To determine the intensity of invasion and count the larvae, the test tubes are thoroughly mixed, one drop is taken - 0.07 ml of suspension, applied to a glass slide and the number of the selected larvae is counted under a small and high magnification microscope. Data on larvae counting are used as indicators of the conditional intensity of strong-borne invasions of herd horses with year-round grazing under conditions of critically low temperatures in Yakutia.

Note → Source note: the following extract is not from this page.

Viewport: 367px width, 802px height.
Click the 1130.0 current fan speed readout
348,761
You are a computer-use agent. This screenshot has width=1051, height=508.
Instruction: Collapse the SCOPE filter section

Establishment of an accurate intravital diagnosis of a sturgeon-like invasion of horses, determination of a grown invasive larvae of the species, use of cultivated larvae for laboratory experiments.

Claims (1)

Strongyles larvae cultivation method of herd horses grazing when the year-round maintenance in conditions of low critical temperature Yakutia, wherein are at an outdoor temperature ^of -5 C or below -55 ^{° C} frozen stool samples horses put in a refrigerator at +8 ^C. for 24 hours, then allowed to stand at room temperature 22 ^{° C} 12 hours, then placed in a thermostat at a temperature of 28 ^{° C,} thereby providing a smooth transition temperature variations to reduce stress-factor for helminth eggs and the distance development of larvae, 5 ml tubes are used to study cultured larvae, the amount of suspension is 2.1 ml, which is 30 drops of suspension with larvae, 0.7 ml of Meliseptol Rapid solution is used to immobilize the larvae, then one drop or 0 , 07 ml of the larvae suspension is applied on a glass slide and under a high magnification of the microscope, the number of larvae in the suspension is counted to determine the conditional intensity of the strangulation invasion and to determine their generic and species status. suggesting that being.